Conservatives say the president should use his victory to push for changes on social issues. A Supreme Court vacancy is likely.

November 04, 2004|David G. Savage | Times Staff Writer

WASHINGTON — President Bush's victory, propelled by socially conservative voters, gives him a historic opportunity to move the federal courts to the right on issues such as religion, abortion and gay rights.

In his first term, Bush had no chance to fill a vacancy on the Supreme Court. And Senate Democrats -- led by Minority Leader Tom Daschle of South Dakota, who lost his reelection bid Tuesday -- blocked some of the president's most conservative nominees to the U.S. courts of appeal.

Now, however, a reelected Bush is likely to have a chance soon to nominate a new chief justice of the Supreme Court. And he can send more conservative judicial nominees to the Senate with reasonable confidence that a strong Republican majority will confirm them.

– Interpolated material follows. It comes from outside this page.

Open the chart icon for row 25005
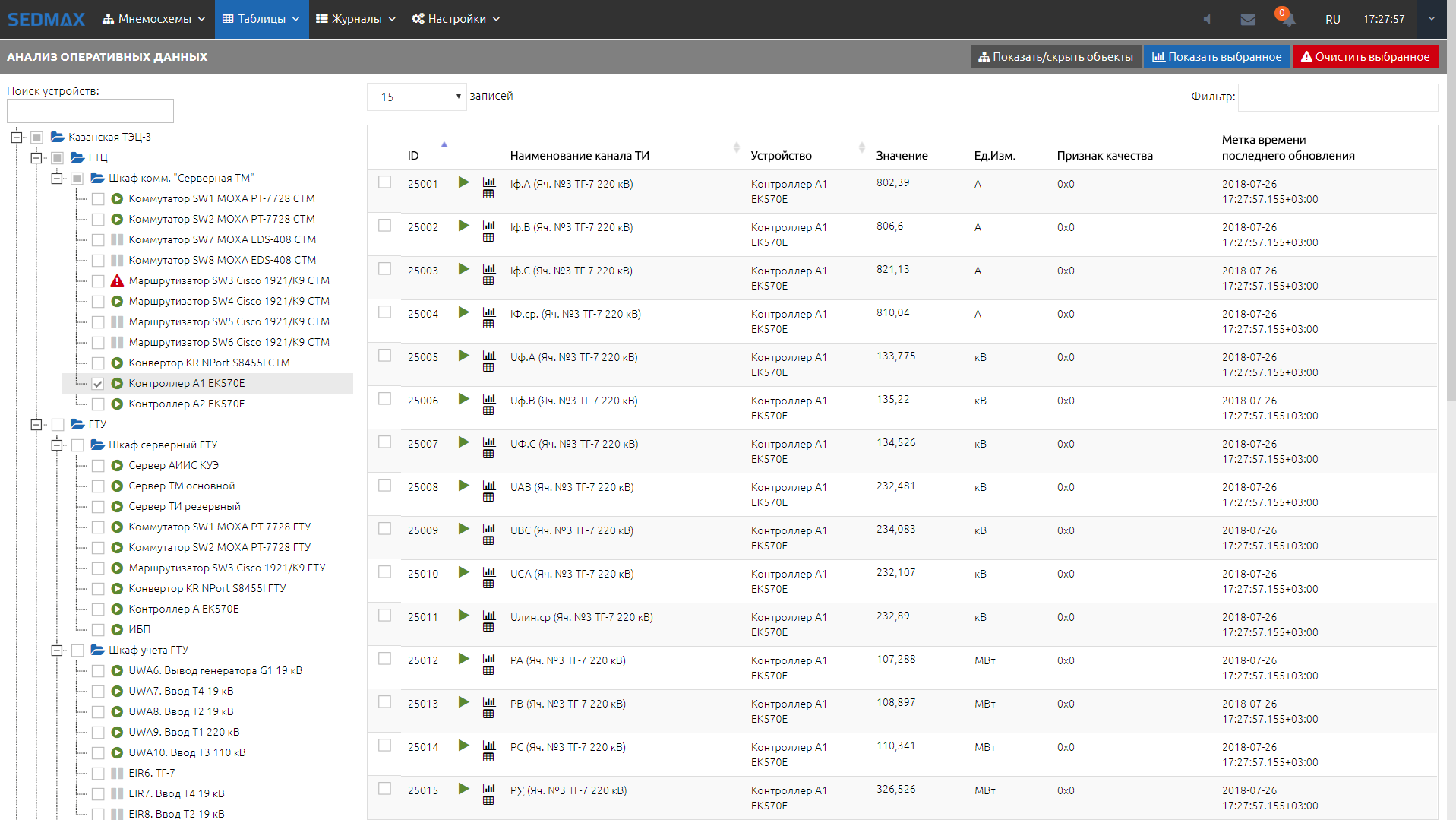This screenshot has width=1456, height=820. pos(488,355)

Already on Wednesday, conservative activists and anti-abortion leaders were encouraging Bush to use his mandate to seek fundamental changes in the law, including reversing the Roe vs. Wade Supreme Court decision that legalized abortion.

For The Record
Los Angeles Times Tuesday November 09, 2004 Home Edition Main News Part A Page 2 National Desk 1 inches; 52 words Type of Material: Correction
Court nominee -- An article Thursday in Section A on how President Bush's victory could affect the federal courts said California Supreme Court Justice Janice Rogers Brown was nominated to the U.S. 9th Circuit Court of Appeals. She was nominated to the U.S. Court of Appeals for the District of Columbia Circuit.

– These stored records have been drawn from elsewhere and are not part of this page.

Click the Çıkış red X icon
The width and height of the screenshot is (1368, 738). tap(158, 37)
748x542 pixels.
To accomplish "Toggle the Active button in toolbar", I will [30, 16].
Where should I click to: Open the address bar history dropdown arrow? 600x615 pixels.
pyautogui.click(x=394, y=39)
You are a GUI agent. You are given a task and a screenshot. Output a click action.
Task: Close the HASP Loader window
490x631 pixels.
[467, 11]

"The moral conservative and religious voter turned out in droves and has proven to be the backbone of the Republican Party," said Troy Newman, president of Operation Rescue. "Mr. President, you have been given a mandate to end abortion in our nation by the American people who cast their votes for you."

Social conservatives have a clear agenda for the courts that goes beyond abortion. They would like more public support and recognition for religion, for example.

Early next year, the Supreme Court will consider whether cities and counties -- and perhaps schools -- may put monuments to the Ten Commandments in public buildings.

Conservatives also want to block the gay rights movement.

Last year, the Supreme Court gave gays a major victory when it struck down a Texas law that made sex between homosexuals a crime and said gays and lesbians were entitled to "respect and dignity" in their private lives.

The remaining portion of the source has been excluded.